# [Objective]
In the article below about the Recrue des Sens tasting evening, how many guests were present?
++++ Document passage ++++
The experience of tasting eleven wines that barely covers the "The Romantic Rebel of Burgundy", as coined by event attendee Leng Hoe Lon.

Recrue des Sens: An Evening with Yann Durieux

Line up of Recrue des Sens, tasted on 4 June 2026 in Singapore. (Photo Credit: Jaclene Liew)

Eleven wines in one evening sounds excessive. But for a lineup of Recrue des Sens by Yann Durieux, it is the bare minimum to even begin to understand what he's doing. 

Durieux's wines do not open on your timeline. You simply have to wait for them. And if the room is impatient, you will leave having missed the point entirely.

The evening was co-hosted by AWR's Founding Critic Jackie Ang MW and Editor-in-Chief Jaclene Liew dipWSET. There were eight guests present, across four flights. The entire line up was tasted in tasting pours over an hour, before the attendees savoured the rest of the bottles during dinner — where the real evolution of these wines actually began.
++++ Data ++++
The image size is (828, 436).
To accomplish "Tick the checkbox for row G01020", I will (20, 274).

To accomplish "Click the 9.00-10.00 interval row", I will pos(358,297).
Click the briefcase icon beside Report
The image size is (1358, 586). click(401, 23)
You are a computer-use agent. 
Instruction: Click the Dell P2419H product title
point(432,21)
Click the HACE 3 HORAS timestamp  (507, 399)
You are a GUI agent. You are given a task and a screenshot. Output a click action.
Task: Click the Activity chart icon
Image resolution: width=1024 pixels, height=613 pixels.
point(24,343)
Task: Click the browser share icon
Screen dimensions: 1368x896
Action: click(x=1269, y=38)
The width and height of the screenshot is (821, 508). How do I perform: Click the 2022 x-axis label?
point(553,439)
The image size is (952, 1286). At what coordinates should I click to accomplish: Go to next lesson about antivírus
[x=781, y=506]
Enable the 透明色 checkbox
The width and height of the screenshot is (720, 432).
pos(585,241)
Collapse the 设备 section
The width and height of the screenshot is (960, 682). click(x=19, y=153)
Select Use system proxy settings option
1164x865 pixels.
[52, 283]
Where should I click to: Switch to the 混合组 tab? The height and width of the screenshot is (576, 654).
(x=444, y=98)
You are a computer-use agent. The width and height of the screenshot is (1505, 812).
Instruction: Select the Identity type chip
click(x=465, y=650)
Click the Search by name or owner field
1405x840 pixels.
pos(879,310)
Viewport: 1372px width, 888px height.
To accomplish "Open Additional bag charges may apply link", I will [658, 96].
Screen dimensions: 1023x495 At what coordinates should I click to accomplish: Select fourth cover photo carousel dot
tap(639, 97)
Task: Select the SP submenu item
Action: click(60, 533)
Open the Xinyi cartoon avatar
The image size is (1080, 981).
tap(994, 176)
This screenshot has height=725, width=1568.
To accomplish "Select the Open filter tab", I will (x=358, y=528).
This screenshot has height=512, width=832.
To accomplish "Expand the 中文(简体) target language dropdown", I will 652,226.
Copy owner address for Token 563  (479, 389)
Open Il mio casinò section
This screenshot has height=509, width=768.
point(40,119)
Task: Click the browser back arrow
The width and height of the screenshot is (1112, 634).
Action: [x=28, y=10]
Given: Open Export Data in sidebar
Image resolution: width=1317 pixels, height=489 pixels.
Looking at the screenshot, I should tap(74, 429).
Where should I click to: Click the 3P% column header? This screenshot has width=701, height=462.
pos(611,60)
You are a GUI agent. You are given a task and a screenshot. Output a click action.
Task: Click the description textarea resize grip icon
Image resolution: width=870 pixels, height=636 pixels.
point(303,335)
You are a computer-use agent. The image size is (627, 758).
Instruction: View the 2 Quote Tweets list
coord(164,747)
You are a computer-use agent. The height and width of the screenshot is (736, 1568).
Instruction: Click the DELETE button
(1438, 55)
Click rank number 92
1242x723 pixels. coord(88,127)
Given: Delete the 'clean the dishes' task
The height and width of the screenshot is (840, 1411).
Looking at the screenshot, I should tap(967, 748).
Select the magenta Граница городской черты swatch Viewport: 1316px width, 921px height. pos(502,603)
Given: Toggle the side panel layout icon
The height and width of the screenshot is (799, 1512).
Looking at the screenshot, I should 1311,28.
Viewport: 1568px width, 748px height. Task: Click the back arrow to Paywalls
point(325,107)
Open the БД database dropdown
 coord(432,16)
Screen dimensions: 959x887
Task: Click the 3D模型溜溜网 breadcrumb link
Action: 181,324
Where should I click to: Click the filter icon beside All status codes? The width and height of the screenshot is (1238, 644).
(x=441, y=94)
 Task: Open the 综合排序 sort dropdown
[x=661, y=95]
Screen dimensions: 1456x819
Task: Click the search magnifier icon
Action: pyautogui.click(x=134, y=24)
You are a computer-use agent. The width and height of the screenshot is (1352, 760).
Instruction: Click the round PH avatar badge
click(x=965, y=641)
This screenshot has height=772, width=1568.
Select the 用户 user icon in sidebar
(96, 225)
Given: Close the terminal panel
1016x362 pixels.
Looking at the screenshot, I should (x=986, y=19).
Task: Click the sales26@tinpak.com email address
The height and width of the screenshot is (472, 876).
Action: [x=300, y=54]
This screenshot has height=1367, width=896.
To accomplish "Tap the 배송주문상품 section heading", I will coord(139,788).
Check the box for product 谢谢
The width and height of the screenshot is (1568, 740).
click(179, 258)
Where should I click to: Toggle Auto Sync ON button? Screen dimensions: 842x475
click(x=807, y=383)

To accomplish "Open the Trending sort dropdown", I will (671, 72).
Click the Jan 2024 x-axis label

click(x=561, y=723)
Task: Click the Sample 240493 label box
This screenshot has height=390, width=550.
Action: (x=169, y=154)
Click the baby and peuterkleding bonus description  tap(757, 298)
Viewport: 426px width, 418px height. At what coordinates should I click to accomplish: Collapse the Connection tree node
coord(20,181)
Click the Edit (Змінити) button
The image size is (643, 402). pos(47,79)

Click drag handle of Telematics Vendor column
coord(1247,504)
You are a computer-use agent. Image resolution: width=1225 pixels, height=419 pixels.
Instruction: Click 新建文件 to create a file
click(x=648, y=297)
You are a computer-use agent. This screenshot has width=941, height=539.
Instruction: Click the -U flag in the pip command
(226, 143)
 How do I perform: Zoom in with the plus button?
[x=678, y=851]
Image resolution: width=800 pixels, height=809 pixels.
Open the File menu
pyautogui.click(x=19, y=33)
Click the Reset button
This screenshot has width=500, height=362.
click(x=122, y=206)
++++
# [Completed exercise]
Eight guests.